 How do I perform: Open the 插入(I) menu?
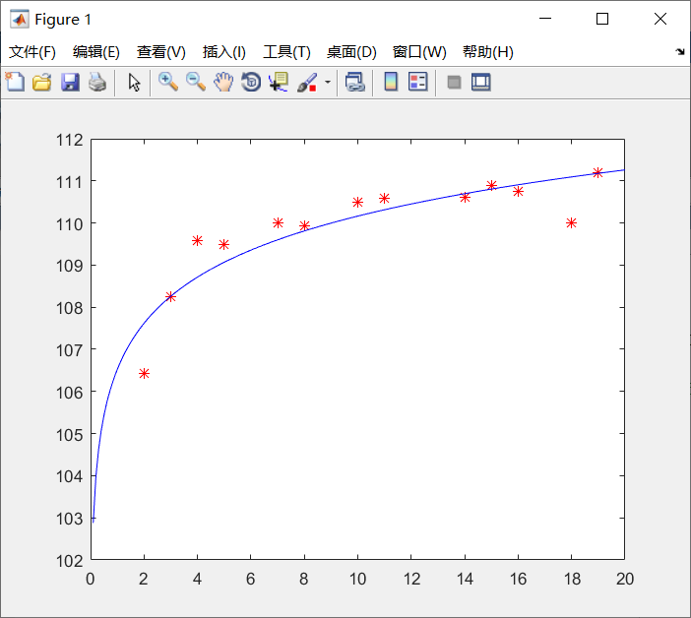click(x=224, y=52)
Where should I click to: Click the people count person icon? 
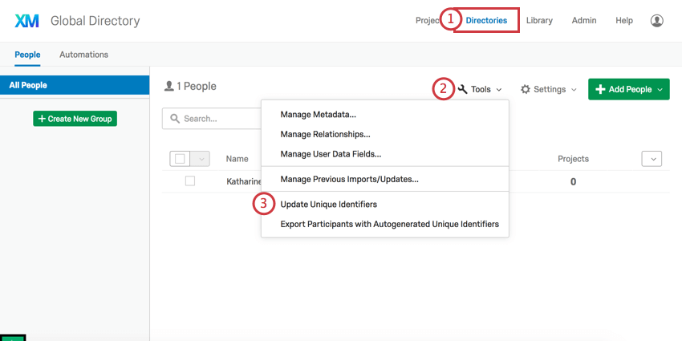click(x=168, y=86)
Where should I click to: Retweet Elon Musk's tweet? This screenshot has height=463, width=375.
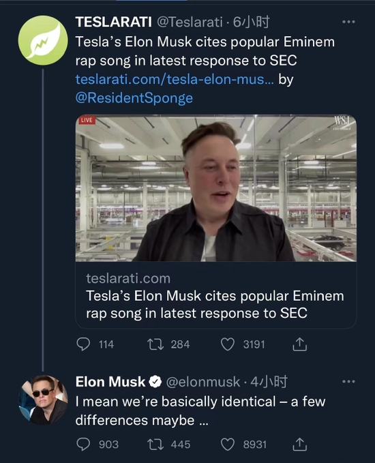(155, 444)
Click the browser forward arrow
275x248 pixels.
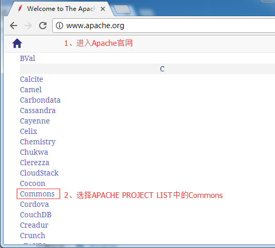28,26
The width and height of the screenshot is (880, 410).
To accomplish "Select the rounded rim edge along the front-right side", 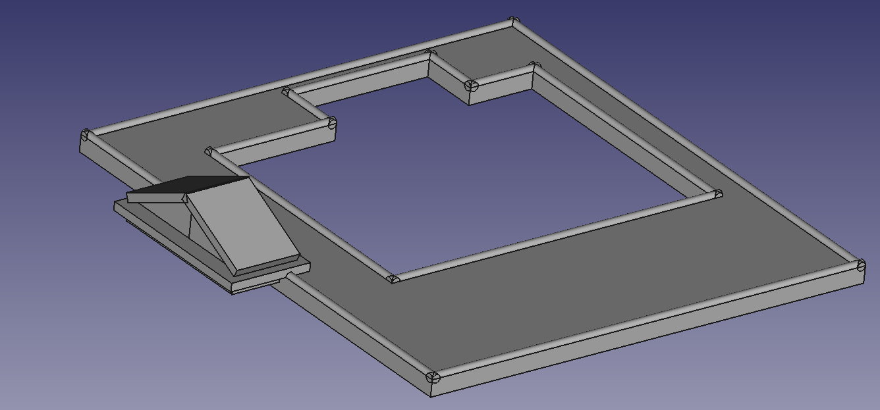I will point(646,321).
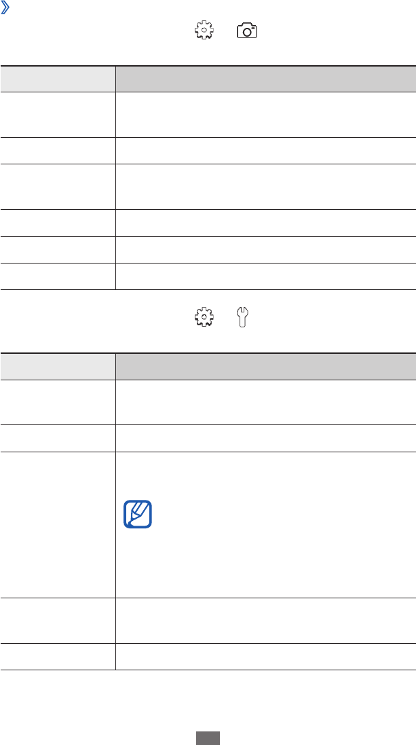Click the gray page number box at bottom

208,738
----------
Only an exact copy of the lines from the top of the entries through the line with "The width and", both included, should be given, with all pictures omitted.

** Result of the exercise **
 How do I perform: Open the 插入(I) menu?
click(x=224, y=52)
Where should I click to: Click the people count person icon? 
click(x=168, y=86)
Where should I click to: Retweet Elon Musk's tweet? This screenshot has height=463, width=375.
(155, 444)
Click the browser forward arrow
275x248 pixels.
28,26
The width and height of the screenshot is (880, 410).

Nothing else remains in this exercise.